_Exercise instructions_
Copy out the entries from the line containing "The width and" through the last line, word for word, and leave out the pictures.

***** Raw data

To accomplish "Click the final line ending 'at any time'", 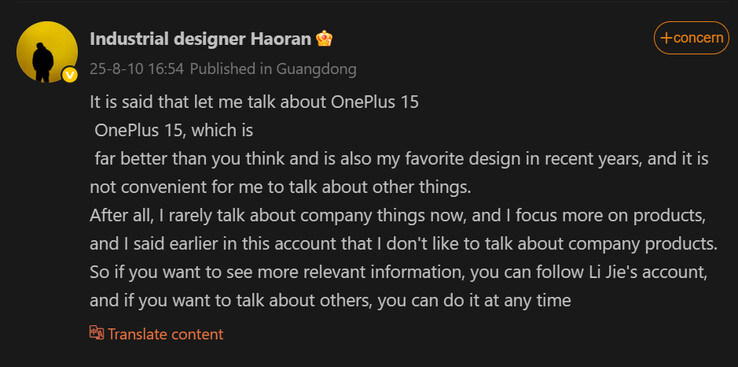I will tap(330, 301).
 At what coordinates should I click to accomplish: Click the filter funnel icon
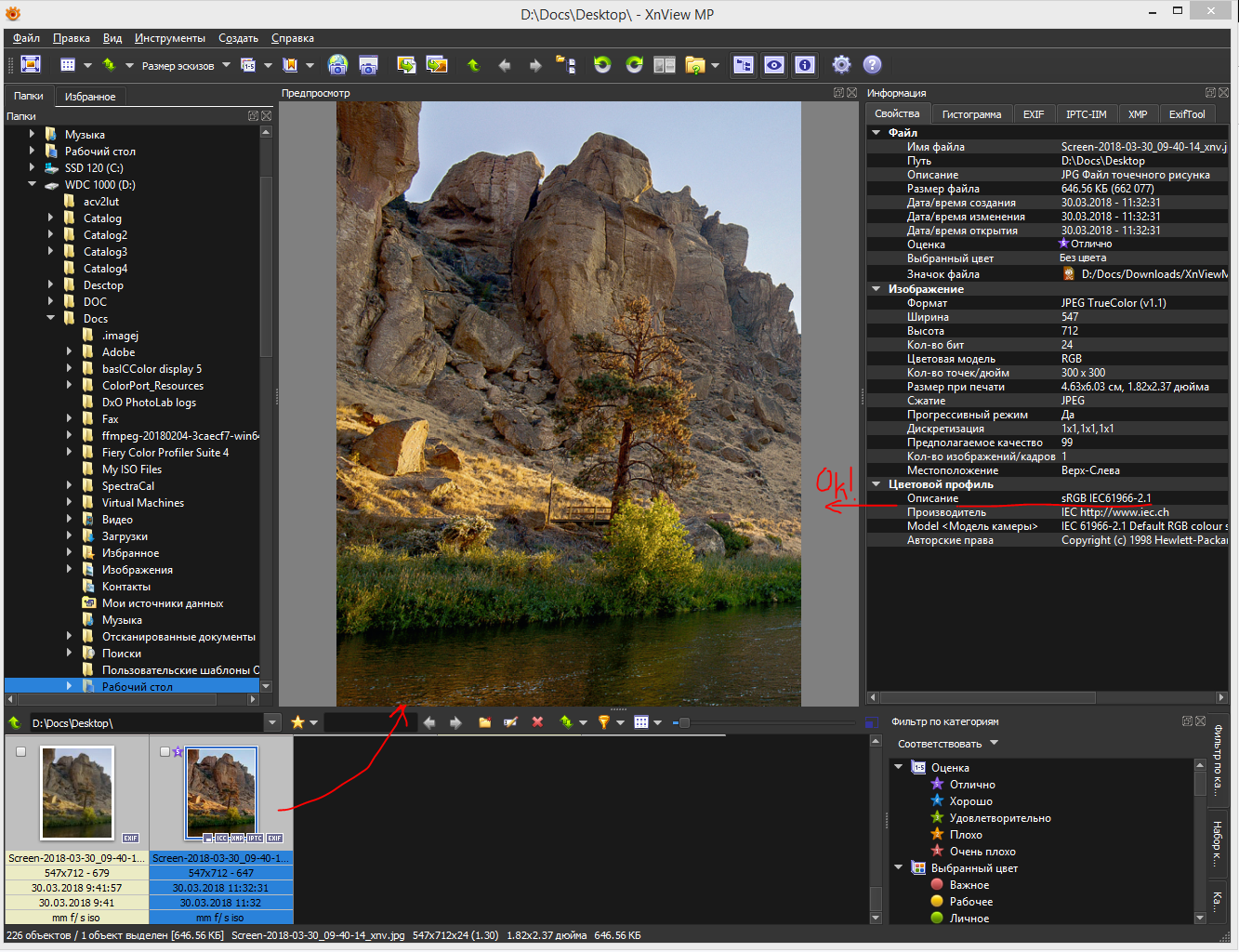(x=603, y=722)
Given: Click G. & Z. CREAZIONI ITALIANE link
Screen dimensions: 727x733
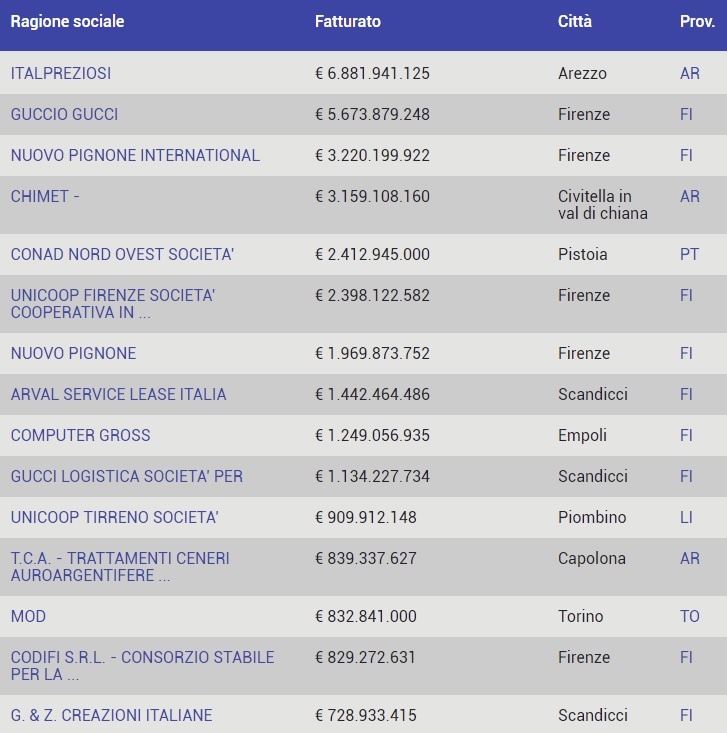Looking at the screenshot, I should (111, 715).
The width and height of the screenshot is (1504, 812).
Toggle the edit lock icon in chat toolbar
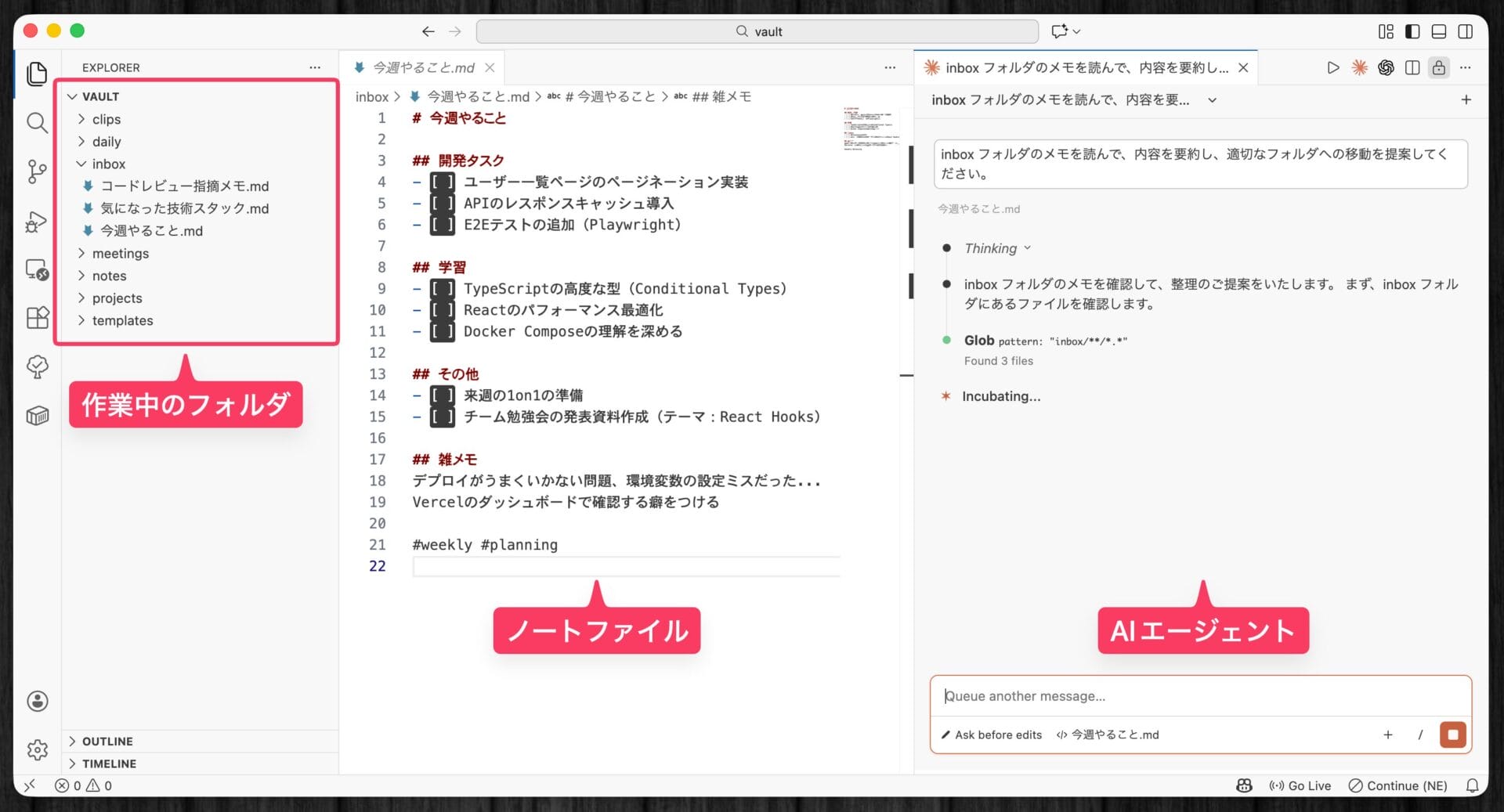(1439, 67)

**********

_Result below_
The width and height of the screenshot is (1504, 812).
Toggle the edit lock icon in chat toolbar
(1439, 67)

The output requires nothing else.